Afiche de la fiesta por los 30 años del disco “Different Class” en la discoteca Blondie.
Todo, en un debate que para el músico de Columpios al Suelo alza a “Common People” —la canción que mejor condensa el espíritu de este disco— como el mayor himno de la generación noventera. “Es, quizás, el hit más importante de los 90. Con el permiso de ‘Smells Like Teen Spirit’, creo que es el tema más grande de toda esa era, de toda esa generación, y finalmente el tema más importante de Pulp, le guste a quien le guste. Es aún más grande que sus autores. Quizás tampoco es mi canción favorita, pero sin duda que encierra una verdad, algo que nadie lo dijo de mejor manera que como lo dijo Jarvis”.
“Acá, en Chile, incluso el ‘Common People’ lo he visto mucho últimamente como un objeto medio ñuñoíno, de decir ‘yo también soy pueblo’, y que es parte de las trampas de estos tiempos. Cómo tu mensaje, de pronto, lo ves súper tergiversado en un carrete zorrón en Vitacura. Pero para otra tanta cantidad de personas es un himno absolutamente identitario y parte de un grito de insolencia que tenemos los que no estamos arriba. En ese sentido, Jarvis lo cantó bien porque tampoco era un ‘pobre cool’ como Oasis, que quizás eran más rudos y no les podías decir nada porque te agarraban a combos.
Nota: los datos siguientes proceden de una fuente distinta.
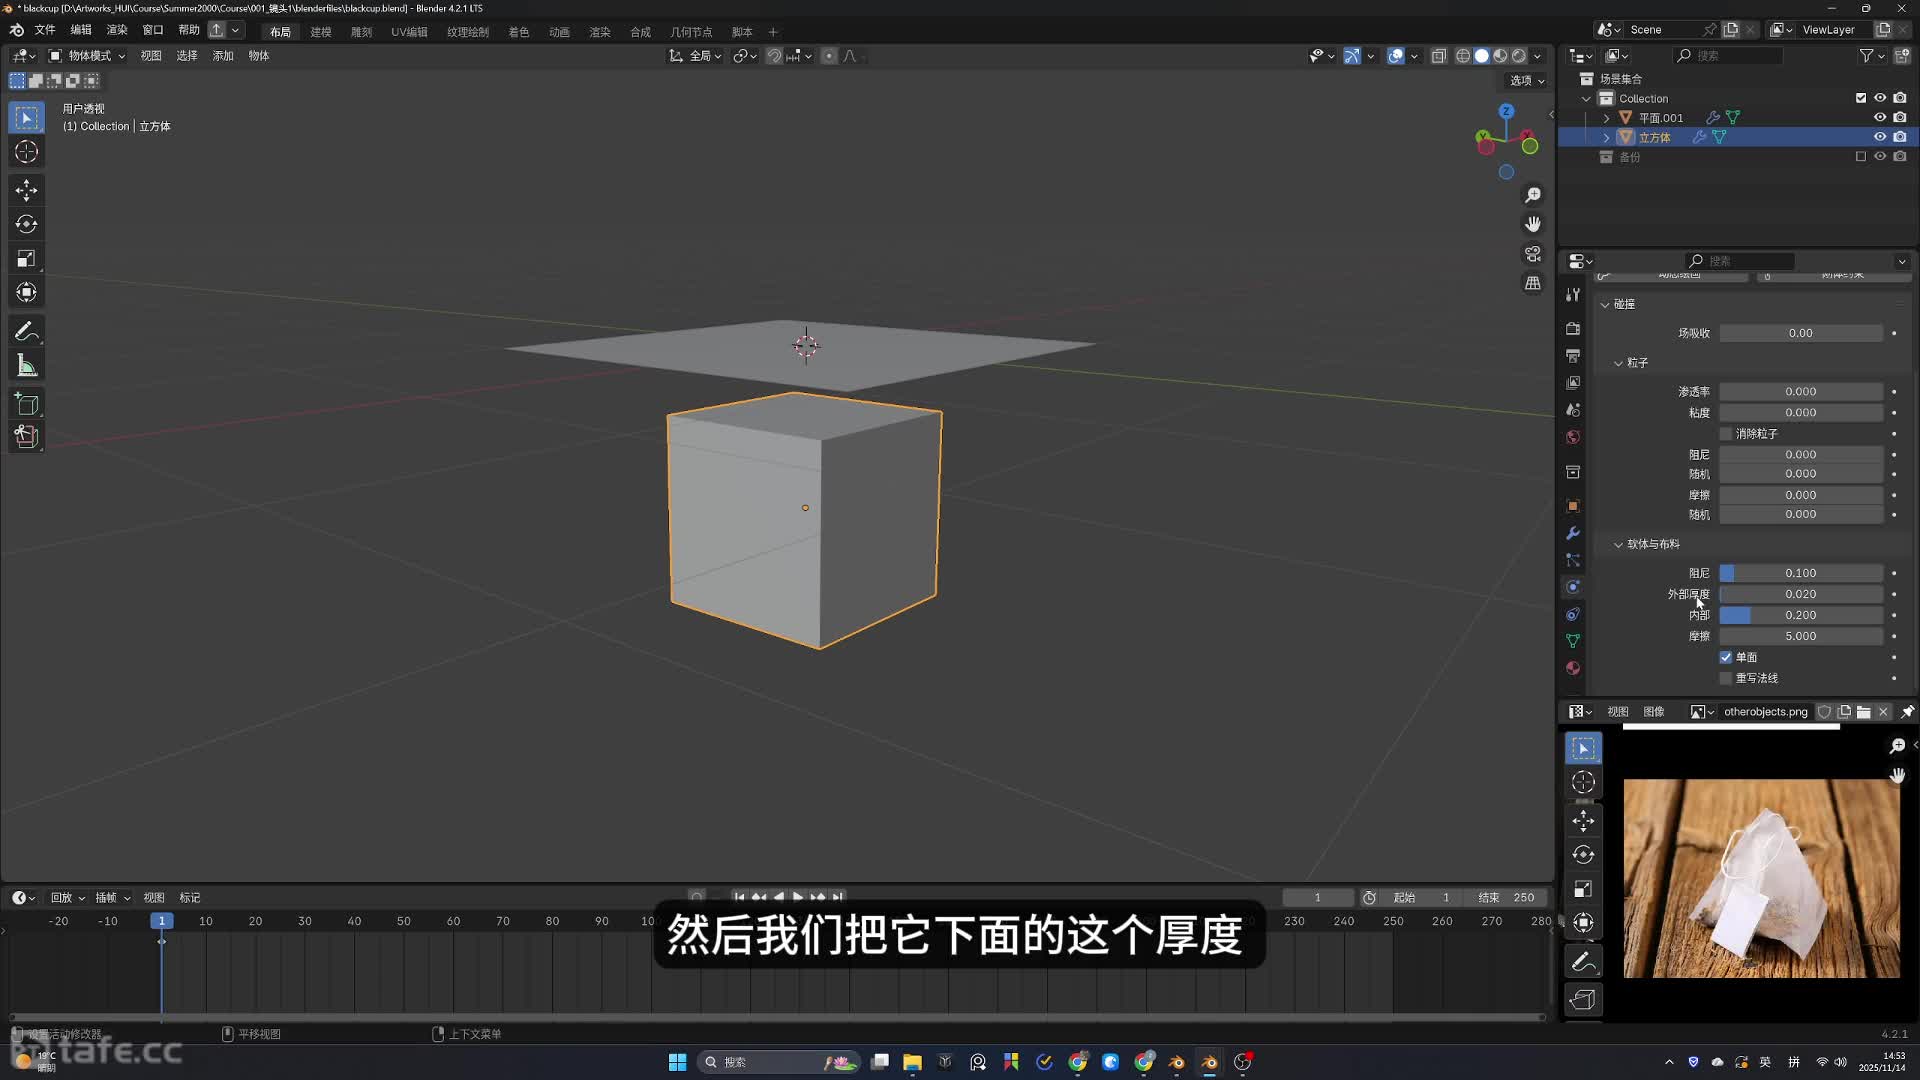Select the Scale tool in left toolbar
Screen dimensions: 1920x1080
27,259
Jarvis era un hueón flaco, chico, de Sheffield, que, a diferencia de Manchester, no tiene ningún glamour”, apuntó Órdenes.
Por último, el artista también destacó a Pulp “como el ejemplo de persistencia, de esa popularidad absoluta tan tardía. Me imagino que si a Jarvis alguien le decía ‘con este siguiente disco la vas a romper, vas a ser Dios’, el hueón se iba a reír, por más de que tuviera confianza en sí mismo. Y cuántas veces dieron bote. En ese sentido, qué apropiado que ‘Common People’ la cantaran ellos. Finalmente, es una banda muy entrañable, que por ahí no lo tienen tanto el resto de las bandas porque siento que es más real en el caso de Pulp”.